Exercise details: Retype the following records line for line, with no changes.

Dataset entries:
++++

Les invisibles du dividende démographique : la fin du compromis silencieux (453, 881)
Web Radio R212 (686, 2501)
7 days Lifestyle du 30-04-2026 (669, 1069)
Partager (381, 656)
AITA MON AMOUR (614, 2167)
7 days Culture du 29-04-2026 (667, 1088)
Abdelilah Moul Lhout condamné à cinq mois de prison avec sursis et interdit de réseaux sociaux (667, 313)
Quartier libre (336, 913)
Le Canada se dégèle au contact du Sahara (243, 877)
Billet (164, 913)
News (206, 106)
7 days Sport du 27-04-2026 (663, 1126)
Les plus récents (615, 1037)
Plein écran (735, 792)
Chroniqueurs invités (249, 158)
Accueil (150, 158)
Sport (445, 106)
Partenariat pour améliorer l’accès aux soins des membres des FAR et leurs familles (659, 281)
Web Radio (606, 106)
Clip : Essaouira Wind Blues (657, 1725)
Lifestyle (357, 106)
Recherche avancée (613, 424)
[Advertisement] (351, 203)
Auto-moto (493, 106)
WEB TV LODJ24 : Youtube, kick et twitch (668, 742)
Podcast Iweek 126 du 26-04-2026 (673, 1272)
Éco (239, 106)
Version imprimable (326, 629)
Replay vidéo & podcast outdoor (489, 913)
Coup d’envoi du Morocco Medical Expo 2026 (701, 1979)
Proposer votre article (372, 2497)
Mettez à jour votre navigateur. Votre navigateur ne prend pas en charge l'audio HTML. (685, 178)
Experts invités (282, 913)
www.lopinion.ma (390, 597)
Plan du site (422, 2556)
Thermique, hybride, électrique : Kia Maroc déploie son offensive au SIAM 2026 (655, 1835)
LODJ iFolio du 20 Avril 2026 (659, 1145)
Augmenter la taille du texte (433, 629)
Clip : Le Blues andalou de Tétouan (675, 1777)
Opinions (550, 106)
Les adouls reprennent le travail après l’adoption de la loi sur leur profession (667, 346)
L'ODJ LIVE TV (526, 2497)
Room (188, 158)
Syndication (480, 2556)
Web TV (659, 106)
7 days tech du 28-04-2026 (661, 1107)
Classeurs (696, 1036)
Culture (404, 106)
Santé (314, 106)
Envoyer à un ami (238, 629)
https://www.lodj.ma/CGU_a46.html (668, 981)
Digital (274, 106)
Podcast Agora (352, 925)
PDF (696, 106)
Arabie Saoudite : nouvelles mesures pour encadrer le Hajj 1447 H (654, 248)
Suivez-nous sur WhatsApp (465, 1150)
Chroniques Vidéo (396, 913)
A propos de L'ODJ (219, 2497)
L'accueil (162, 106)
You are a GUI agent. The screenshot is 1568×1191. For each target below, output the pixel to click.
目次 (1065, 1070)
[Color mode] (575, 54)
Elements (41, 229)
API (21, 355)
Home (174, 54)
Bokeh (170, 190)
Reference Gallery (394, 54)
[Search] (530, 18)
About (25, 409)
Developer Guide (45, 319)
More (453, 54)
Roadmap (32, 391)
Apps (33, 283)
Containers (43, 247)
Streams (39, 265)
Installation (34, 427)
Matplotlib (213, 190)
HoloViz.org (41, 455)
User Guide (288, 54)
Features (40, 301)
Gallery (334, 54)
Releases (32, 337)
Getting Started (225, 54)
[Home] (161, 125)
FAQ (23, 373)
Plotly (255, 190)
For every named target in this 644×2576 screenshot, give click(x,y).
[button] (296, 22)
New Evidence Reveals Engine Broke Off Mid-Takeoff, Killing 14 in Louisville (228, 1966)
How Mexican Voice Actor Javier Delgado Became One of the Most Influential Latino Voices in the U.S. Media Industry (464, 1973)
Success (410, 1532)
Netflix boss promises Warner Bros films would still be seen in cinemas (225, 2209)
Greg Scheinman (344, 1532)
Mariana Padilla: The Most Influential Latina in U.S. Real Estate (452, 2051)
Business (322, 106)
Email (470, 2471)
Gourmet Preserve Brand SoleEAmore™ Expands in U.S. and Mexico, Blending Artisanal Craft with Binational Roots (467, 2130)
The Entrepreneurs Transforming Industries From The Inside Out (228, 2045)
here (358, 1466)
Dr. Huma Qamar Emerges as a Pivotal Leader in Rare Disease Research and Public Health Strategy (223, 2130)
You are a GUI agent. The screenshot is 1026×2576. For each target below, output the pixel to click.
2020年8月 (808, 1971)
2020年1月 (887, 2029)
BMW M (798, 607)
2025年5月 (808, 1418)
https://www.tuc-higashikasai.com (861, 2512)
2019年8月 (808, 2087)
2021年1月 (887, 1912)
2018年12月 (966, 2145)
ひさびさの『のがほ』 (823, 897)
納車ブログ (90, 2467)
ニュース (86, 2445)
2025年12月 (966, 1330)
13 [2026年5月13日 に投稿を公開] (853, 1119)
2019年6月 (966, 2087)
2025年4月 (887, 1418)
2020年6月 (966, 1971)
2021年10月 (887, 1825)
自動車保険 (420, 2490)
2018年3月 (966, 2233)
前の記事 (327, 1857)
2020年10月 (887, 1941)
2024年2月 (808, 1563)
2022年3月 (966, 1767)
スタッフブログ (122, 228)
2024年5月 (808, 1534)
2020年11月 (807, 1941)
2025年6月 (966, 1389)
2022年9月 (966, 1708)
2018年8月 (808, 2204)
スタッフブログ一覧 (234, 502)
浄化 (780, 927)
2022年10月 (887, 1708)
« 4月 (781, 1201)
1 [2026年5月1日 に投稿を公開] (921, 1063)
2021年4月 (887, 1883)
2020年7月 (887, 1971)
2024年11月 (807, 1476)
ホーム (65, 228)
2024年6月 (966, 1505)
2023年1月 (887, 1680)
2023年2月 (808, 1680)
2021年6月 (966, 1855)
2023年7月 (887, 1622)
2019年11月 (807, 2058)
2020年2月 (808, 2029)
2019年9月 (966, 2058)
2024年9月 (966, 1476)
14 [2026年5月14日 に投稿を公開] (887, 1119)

++++

Final result:
Les invisibles du dividende démographique : la fin du compromis silencieux (453, 881)
Web Radio R212 (686, 2501)
7 days Lifestyle du 30-04-2026 (669, 1069)
Partager (381, 656)
AITA MON AMOUR (614, 2167)
7 days Culture du 29-04-2026 (667, 1088)
Abdelilah Moul Lhout condamné à cinq mois de prison avec sursis et interdit de réseaux sociaux (667, 313)
Quartier libre (336, 913)
Le Canada se dégèle au contact du Sahara (243, 877)
Billet (164, 913)
News (206, 106)
7 days Sport du 27-04-2026 (663, 1126)
Les plus récents (615, 1037)
Plein écran (735, 792)
Chroniqueurs invités (249, 158)
Accueil (150, 158)
Sport (445, 106)
Partenariat pour améliorer l’accès aux soins des membres des FAR et leurs familles (659, 281)
Web Radio (606, 106)
Clip : Essaouira Wind Blues (657, 1725)
Lifestyle (357, 106)
Recherche avancée (613, 424)
[Advertisement] (351, 203)
Auto-moto (493, 106)
WEB TV LODJ24 : Youtube, kick et twitch (668, 742)
Podcast Iweek 126 du 26-04-2026 (673, 1272)
Éco (239, 106)
Version imprimable (326, 629)
Replay vidéo & podcast outdoor (489, 913)
Coup d’envoi du Morocco Medical Expo 2026 (701, 1979)
Proposer votre article (372, 2497)
Mettez à jour votre navigateur. Votre navigateur ne prend pas en charge l'audio HTML. (685, 178)
Experts invités (282, 913)
www.lopinion.ma (390, 597)
Plan du site (422, 2556)
Thermique, hybride, électrique : Kia Maroc déploie son offensive au SIAM 2026 (655, 1835)
LODJ iFolio du 20 Avril 2026 (659, 1145)
Augmenter la taille du texte (433, 629)
Clip : Le Blues andalou de Tétouan (675, 1777)
Opinions (550, 106)
Les adouls reprennent le travail après l’adoption de la loi sur leur profession (667, 346)
L'ODJ LIVE TV (526, 2497)
Room (188, 158)
Syndication (480, 2556)
Web TV (659, 106)
7 days tech du 28-04-2026 (661, 1107)
Classeurs (696, 1036)
Culture (404, 106)
Santé (314, 106)
Envoyer à un ami (238, 629)
https://www.lodj.ma/CGU_a46.html (668, 981)
Digital (274, 106)
Podcast Agora (352, 925)
PDF (696, 106)
Arabie Saoudite : nouvelles mesures pour encadrer le Hajj 1447 H (654, 248)
Suivez-nous sur WhatsApp (465, 1150)
Chroniques Vidéo (396, 913)
A propos de L'ODJ (219, 2497)
L'accueil (162, 106)
You are a GUI agent. The screenshot is 1568×1191. For each target below, output the pixel to click.
目次 (1065, 1070)
[Color mode] (575, 54)
Elements (41, 229)
API (21, 355)
Home (174, 54)
Bokeh (170, 190)
Reference Gallery (394, 54)
[Search] (530, 18)
About (25, 409)
Developer Guide (45, 319)
More (453, 54)
Roadmap (32, 391)
Apps (33, 283)
Containers (43, 247)
Streams (39, 265)
Installation (34, 427)
Matplotlib (213, 190)
HoloViz.org (41, 455)
User Guide (288, 54)
Features (40, 301)
Gallery (334, 54)
Releases (32, 337)
Getting Started (225, 54)
[Home] (161, 125)
FAQ (23, 373)
Plotly (255, 190)
For every named target in this 644×2576 screenshot, give click(x,y).
[button] (296, 22)
New Evidence Reveals Engine Broke Off Mid-Takeoff, Killing 14 in Louisville (228, 1966)
How Mexican Voice Actor Javier Delgado Became One of the Most Influential Latino Voices in the U.S. Media Industry (464, 1973)
Success (410, 1532)
Netflix boss promises Warner Bros films would still be seen in cinemas (225, 2209)
Greg Scheinman (344, 1532)
Mariana Padilla: The Most Influential Latina in U.S. Real Estate (452, 2051)
Business (322, 106)
Email (470, 2471)
Gourmet Preserve Brand SoleEAmore™ Expands in U.S. and Mexico, Blending Artisanal Craft with Binational Roots (467, 2130)
The Entrepreneurs Transforming Industries From The Inside Out (228, 2045)
here (358, 1466)
Dr. Huma Qamar Emerges as a Pivotal Leader in Rare Disease Research and Public Health Strategy (223, 2130)
You are a GUI agent. The screenshot is 1026×2576. For each target below, output the pixel to click.
2020年8月 (808, 1971)
2020年1月 (887, 2029)
BMW M (798, 607)
2025年5月 (808, 1418)
https://www.tuc-higashikasai.com (861, 2512)
2019年8月 (808, 2087)
2021年1月 (887, 1912)
2018年12月 (966, 2145)
ひさびさの『のがほ』 (823, 897)
納車ブログ (90, 2467)
ニュース (86, 2445)
2025年12月 (966, 1330)
13 [2026年5月13日 に投稿を公開] (853, 1119)
2019年6月 (966, 2087)
2025年4月 (887, 1418)
2020年6月 (966, 1971)
2021年10月 (887, 1825)
自動車保険 (420, 2490)
2018年3月 (966, 2233)
前の記事 (327, 1857)
2020年10月 (887, 1941)
2024年2月 (808, 1563)
2022年3月 (966, 1767)
スタッフブログ (122, 228)
2024年5月 (808, 1534)
2020年11月 (807, 1941)
2025年6月 (966, 1389)
2022年9月 (966, 1708)
2018年8月 (808, 2204)
スタッフブログ一覧 (234, 502)
浄化 (780, 927)
2022年10月 (887, 1708)
« 4月 (781, 1201)
1 [2026年5月1日 に投稿を公開] (921, 1063)
2021年4月 (887, 1883)
2020年7月 (887, 1971)
2024年11月 (807, 1476)
ホーム (65, 228)
2024年6月 (966, 1505)
2023年1月 (887, 1680)
2023年2月 (808, 1680)
2021年6月 (966, 1855)
2023年7月 (887, 1622)
2019年11月 (807, 2058)
2020年2月 (808, 2029)
2019年9月 (966, 2058)
2024年9月 (966, 1476)
14 [2026年5月14日 に投稿を公開] (887, 1119)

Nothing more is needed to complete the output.